If I have the following code:
#include <cuda.h>
#include <cuda/atomic>
#include <cassert>
#include <stdio.h>
__global__ void init(int* atomicCounters) {
atomicCounters[threadIdx.x] = 0;
}
__global__ void test(int* atomicCounters) {
for (auto i = 0; i < 100000; i++) {
__syncwarp();
int val = 1;
const auto old = atomicAdd(&atomicCounters[threadIdx.x], val);
const auto match_mask = __match_any_sync(-1u, old);
if (match_mask != -1u) {
printf("error, mask should be -1, but is $%x\n", match_mask);
assert(false);
}
}
__syncwarp();
if (threadIdx.x == 0) { printf("b: %i is done\n", blockIdx.x); }
}
int main() {
//error checking code omitted
int* atomicCounters;
cudaMalloc(&atomicCounters, 32 * sizeof(int));
init<<<1,32>>>(atomicCounters);
test<<<32,32>>>(atomicCounters);
cudaDeviceSynchronize();
}
Is the assert guaranteed to never fire?
I.e. if all threads in the warp increment their own counter, and these warps are always synchronized before doing the atomicAdd, will these adds never tear?
Link to godbolt: https://cuda.godbolt.org/z/aca9PrPcb
For reference, I'm using this use to update 3 counters in parallel atomically and I want to know if that is safe.
Something like (pseudo code):
int sum[3];
sum[0] = get_sum1();
sum[1] = get_sum2();
sum[2] = get_sum3(); sum[2] *= sum[2];
__syncwarp();
if (threadIdx.x < 3) {
atomicAdd(&counter[threadIdx.x], sum[threadIdx.x]);
}
///further down in the code
//query 3 counters
#include <cuda/atomic>
__syncwarp();
if (threadIdx.x < 3) {
auto old = counter[threadIdx.x].load(acquire);
assert(__match_any_sync(1+2+4, old) == (1+2+4));
}
I don't want to add a lock here, but just update the 3 counters in a synchronized manner. And I was thinking this should be safe provided I ensure all 3 values fall in the same cache-line.
You should never assume anything about the underlying hardware model in CUDA that Nvidia hasn't specifically told you. Don't speculate, don't sniff around bespoke hardware documents, if Nvidia hasn't told you to assume something, don't assume it, because it can come back to bite you.
For example, on some older nvidia hardware, it used to be possible to use shared memory between kernel invocations if you didn't specifically clear it yourself (there were other things to it, but that's the gist). But Nvidia's documentation explicitly stated to not assume this was the case. Many CUDA code bases relied on this for "performance" reasons, and now they do not work on most Nvidia GPUs today, since this behavior has not been preserved.

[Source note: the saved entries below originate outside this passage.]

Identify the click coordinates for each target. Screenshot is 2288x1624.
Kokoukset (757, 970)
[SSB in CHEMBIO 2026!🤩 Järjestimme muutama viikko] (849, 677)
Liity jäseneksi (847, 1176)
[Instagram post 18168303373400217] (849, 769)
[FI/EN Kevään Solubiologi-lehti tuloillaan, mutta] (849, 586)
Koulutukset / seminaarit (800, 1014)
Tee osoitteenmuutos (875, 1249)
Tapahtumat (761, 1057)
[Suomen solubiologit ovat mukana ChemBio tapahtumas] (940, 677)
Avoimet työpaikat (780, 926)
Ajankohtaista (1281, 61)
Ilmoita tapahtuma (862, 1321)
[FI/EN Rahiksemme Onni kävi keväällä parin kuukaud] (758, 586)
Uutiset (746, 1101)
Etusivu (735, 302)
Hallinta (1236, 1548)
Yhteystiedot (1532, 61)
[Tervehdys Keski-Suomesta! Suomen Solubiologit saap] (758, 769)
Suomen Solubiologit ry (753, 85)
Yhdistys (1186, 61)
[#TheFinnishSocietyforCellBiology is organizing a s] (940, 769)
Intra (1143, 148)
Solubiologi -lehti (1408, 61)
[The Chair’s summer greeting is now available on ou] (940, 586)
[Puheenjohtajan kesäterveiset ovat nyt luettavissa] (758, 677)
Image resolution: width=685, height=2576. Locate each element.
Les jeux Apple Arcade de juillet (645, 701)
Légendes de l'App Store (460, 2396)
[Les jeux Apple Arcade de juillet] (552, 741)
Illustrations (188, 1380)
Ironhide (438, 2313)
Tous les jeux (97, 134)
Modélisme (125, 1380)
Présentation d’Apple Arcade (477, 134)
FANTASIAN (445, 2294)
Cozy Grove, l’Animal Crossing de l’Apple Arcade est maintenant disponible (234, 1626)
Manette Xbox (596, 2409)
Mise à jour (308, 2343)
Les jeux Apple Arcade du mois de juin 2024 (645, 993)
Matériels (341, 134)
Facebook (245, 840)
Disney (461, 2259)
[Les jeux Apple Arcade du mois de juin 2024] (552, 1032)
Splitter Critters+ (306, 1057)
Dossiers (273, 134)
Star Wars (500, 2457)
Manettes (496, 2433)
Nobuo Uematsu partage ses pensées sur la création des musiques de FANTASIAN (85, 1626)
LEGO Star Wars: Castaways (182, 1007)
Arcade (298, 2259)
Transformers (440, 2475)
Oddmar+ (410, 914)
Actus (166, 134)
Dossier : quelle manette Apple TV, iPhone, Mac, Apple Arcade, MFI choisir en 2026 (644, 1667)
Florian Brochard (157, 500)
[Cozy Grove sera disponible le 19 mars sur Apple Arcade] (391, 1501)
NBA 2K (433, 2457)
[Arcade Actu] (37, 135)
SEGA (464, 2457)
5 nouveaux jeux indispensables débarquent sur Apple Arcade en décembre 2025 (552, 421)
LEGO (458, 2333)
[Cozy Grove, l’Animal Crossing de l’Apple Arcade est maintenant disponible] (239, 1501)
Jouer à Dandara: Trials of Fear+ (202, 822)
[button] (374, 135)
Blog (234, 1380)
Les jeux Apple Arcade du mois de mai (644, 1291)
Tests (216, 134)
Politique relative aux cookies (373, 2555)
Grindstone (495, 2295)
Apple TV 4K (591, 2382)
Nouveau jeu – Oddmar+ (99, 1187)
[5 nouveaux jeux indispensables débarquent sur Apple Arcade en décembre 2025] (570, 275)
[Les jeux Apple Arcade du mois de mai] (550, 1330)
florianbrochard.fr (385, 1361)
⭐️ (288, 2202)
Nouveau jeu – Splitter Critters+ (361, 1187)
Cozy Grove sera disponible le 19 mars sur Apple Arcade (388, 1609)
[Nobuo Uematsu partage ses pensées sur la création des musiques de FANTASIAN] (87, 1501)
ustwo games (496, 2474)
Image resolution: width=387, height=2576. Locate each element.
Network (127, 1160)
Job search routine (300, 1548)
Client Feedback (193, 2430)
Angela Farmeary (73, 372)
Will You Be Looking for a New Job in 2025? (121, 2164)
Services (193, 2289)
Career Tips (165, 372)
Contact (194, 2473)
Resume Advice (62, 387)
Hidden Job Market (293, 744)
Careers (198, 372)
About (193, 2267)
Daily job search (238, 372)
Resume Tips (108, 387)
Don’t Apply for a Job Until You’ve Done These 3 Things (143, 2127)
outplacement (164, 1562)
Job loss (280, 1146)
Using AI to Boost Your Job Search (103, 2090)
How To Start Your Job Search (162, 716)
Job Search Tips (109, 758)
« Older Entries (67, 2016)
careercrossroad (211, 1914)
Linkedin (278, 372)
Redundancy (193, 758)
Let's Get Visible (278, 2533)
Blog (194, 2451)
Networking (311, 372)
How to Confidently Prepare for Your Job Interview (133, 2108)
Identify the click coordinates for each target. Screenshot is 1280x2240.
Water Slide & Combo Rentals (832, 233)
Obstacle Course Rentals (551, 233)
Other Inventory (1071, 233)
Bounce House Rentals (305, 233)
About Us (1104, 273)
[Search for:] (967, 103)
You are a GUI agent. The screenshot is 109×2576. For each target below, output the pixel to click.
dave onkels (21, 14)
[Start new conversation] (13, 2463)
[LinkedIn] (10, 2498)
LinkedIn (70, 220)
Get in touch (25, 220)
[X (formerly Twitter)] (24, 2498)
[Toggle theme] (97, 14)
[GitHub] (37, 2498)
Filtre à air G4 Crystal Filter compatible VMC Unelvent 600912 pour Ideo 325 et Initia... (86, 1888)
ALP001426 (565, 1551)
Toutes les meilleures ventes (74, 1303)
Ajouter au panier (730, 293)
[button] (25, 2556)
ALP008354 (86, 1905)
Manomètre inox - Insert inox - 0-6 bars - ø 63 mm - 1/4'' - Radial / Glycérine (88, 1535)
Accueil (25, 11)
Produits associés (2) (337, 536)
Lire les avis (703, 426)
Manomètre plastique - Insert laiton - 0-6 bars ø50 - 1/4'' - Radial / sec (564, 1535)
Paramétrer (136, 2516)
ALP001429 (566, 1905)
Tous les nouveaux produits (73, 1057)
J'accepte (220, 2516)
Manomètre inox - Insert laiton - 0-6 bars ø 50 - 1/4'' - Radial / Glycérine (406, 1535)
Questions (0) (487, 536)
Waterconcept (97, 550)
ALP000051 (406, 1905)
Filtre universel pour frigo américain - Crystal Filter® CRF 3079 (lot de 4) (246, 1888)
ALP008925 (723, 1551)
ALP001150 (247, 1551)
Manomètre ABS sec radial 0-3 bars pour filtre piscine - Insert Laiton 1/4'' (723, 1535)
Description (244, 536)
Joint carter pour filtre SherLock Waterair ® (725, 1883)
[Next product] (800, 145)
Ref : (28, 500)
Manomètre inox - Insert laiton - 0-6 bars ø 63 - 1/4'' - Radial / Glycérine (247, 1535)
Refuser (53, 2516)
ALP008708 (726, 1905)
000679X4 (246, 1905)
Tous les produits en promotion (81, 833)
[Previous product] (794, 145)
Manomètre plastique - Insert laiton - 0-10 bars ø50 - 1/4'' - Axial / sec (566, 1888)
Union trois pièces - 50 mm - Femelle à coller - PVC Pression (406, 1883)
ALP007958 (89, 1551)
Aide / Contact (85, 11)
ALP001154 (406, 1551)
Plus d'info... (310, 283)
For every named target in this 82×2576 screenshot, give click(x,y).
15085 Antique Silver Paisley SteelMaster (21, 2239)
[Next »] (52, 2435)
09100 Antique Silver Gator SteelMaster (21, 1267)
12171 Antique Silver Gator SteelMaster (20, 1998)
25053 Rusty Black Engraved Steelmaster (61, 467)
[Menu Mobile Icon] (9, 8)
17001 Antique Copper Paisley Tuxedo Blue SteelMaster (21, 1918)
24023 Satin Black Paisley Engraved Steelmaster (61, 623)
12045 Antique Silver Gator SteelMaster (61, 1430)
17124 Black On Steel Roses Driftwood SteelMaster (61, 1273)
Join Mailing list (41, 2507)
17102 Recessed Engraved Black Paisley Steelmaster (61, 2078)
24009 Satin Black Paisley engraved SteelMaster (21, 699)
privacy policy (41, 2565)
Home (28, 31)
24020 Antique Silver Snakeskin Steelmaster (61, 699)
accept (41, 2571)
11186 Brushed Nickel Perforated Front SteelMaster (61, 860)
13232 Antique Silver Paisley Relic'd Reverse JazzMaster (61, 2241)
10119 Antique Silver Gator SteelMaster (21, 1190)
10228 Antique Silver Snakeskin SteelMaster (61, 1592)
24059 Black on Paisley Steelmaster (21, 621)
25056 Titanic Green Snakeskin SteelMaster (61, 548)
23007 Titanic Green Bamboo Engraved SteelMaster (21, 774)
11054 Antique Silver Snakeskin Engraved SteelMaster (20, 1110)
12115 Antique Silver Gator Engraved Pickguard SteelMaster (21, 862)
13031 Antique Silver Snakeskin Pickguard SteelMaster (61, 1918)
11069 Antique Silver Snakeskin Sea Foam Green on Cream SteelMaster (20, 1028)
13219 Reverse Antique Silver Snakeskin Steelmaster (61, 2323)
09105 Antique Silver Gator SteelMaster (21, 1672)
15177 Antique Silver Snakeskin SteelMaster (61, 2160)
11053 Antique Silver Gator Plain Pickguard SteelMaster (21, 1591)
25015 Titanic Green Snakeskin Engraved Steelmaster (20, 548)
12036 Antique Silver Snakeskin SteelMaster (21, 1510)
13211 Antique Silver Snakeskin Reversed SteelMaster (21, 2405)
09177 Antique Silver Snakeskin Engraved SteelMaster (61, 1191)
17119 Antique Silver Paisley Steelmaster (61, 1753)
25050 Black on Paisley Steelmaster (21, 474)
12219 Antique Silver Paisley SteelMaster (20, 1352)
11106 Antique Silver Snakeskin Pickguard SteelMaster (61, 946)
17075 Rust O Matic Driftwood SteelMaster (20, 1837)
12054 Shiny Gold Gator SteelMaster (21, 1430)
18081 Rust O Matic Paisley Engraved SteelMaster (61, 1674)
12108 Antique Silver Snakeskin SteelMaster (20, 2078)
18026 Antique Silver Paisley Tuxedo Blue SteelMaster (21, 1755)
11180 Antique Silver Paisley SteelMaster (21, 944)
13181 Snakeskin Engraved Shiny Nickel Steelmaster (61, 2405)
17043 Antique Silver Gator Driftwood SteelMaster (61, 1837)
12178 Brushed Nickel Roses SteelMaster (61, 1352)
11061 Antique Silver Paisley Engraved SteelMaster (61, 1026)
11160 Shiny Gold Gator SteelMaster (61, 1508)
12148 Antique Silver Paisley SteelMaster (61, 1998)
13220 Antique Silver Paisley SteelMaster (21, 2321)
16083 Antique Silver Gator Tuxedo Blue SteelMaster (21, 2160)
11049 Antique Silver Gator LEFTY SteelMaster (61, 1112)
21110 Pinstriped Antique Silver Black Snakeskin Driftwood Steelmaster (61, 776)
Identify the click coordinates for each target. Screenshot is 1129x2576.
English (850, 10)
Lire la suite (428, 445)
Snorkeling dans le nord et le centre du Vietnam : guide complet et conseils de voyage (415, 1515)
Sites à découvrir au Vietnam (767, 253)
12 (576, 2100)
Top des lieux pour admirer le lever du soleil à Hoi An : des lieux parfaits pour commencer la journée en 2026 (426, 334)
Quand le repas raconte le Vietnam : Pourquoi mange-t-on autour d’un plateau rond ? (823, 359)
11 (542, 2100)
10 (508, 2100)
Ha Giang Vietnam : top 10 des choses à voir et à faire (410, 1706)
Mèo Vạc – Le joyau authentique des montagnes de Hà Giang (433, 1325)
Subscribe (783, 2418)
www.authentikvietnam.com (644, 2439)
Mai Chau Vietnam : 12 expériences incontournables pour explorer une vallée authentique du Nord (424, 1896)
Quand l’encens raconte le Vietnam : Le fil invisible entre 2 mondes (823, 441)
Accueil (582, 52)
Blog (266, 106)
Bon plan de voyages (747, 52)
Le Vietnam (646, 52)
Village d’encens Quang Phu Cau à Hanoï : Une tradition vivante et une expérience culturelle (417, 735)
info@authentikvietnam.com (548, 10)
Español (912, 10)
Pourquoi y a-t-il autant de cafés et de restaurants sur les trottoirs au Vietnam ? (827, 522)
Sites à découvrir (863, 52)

More relevant for your example, Nvidia hardware has historically not executed warps all at once, there used to be a concept of a "half warp", where only 16 threads actually executed at the same time, then the other 16, but you were still to treat the warp as a singular 32 thread "group", this is no longer true today with the latest hardware, but it's an example of what you can't rely on in hardware architecture. That kind of architecture alone could cause this:
const auto old = atomicAdd(&atomicCounters[threadIdx.x], val);
To not work with other thread blocks, but generally if any non uniformity in any other warps atomicAdd has the hypothetical potential to send any other single thread's out of sync in a CUDA compliant GPU architecture due to the constraints of atomic ordering.
To you're actual example:
I don't want to add a lock here, but just update the 3 counters in a synchronized manner. And I was thinking this should be safe provided I ensure all 3 values fall in the same cache-line.
If you're attempting to atomic add, then that means you need atomic ordering of additions, which means you expect other threads to spuriously add to the same values you do. If that's the case, you can't guarantee anything about when those additions happen and when they are reflected in a completely different SM and warp. The cuda programming model does not define what happens here.
If you want to have an arbitrary amount of synchronized data, you need locks to deal with them. This is not any different than how it works in host code really (large atomics may turn into implicit locks underneath in C++). See Cuda atomics change flag for custom lock, or this cuda thread for modern solutions using libcu++ CUDA: release lock implemented by atomic operations and make your critical data volatile.